For more information on The Field Gundog Awards, read up on the categories to decide which to enter your gundog for. David Tomlinson offers his insights on the naughtiest gundog and the best amateur picker-up categories.
THE FIELD GUNDOG AWARDS 2019
Busy the working cocker had a sad start to life. For much of her first year she was cooped up in a flat and never gained so much as a glimpse of the outside world. Her luck changed when she was rehomed by Julie Warboys, and at last she got to do what she had been bred for in the first place: go shooting. Despite never having had any formal training, she now, according to her mistress, “absolutely lives for working, last season picking up for some 60 days on several different shoots”.
This alone would qualify her for The Field Gundog Awards, now in their third year and sponsored by Skinner’s Field & Trial, a leading make of working dog food. However, Busy went further by giving a brilliant demonstration of her drive and determination with an exceptional retrieve on the Pangdean shoot, near Brighton, last season. It was sufficient to win her the first prize for outstanding work by a spaniel – springer or cocker. Handler and dog had been asked to sweep a rough bank, with clumps of blackthorn, to look for a cock pheasant runner.
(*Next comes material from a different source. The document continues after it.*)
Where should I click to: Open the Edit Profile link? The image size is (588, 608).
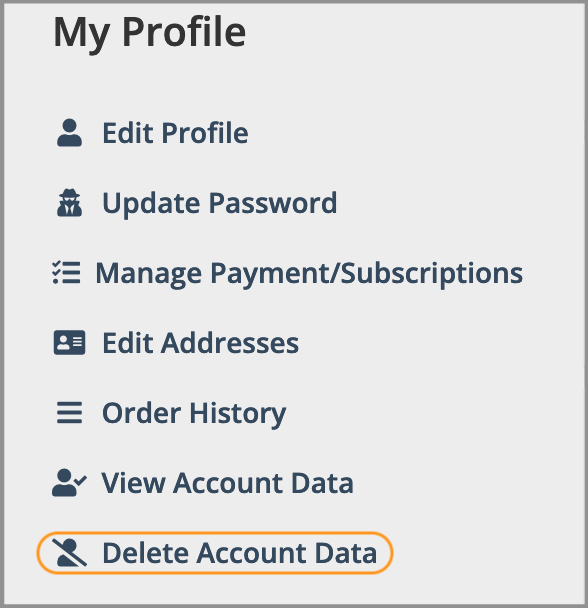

This is just the sort of task that Busy relishes, but for this retrieve she had an unusual challenge, for the cock had disappeared in the vicinity of a disused badger sett. This was where Busy followed it, before disappearing for several worrying minutes.
Her mistress had the presence of mind to shine the torch on her phone down the sett, eventually spotting Busy’s wagging tail, some eight feet below ground. It was apparent that the spaniel was tugging at something, and slowly but surely she backed out of the hole, turning around at the entrance to reveal a large and feisty cock pheasant clenched between her jaws. She emerged to a round of applause from the beaters and guns who had gathered to watch.
Another dog with an audience for his retrieve was Radley the black labrador; at the time, he wasn’t yet two years old. According to his handler, Philip Bishop, “a cock pheasant flew over very high and was saluted with two barrels by one of our best shots, who doesn’t usually miss. The bird towered, then crashed into the middle of a school hockey pitch where a game was being played.” The school’s bursar collected the cock from the field but Radley was then sent for it. He went off in a straight line, only to stop at the fenced-off cricket square, where he stopped to look back for instructions. Skilled handling put him back on course and he went on to “scoop up the bird in front of all the watching parents. He raced back like a poacher with his prize, very, very pleased with himself.” He might have been even more pleased if he had known his long-distance retrieve would be rewarded with a year’s supply of Skinner’s Field & Trial as winner of outstanding retrieve by any retrieving breed.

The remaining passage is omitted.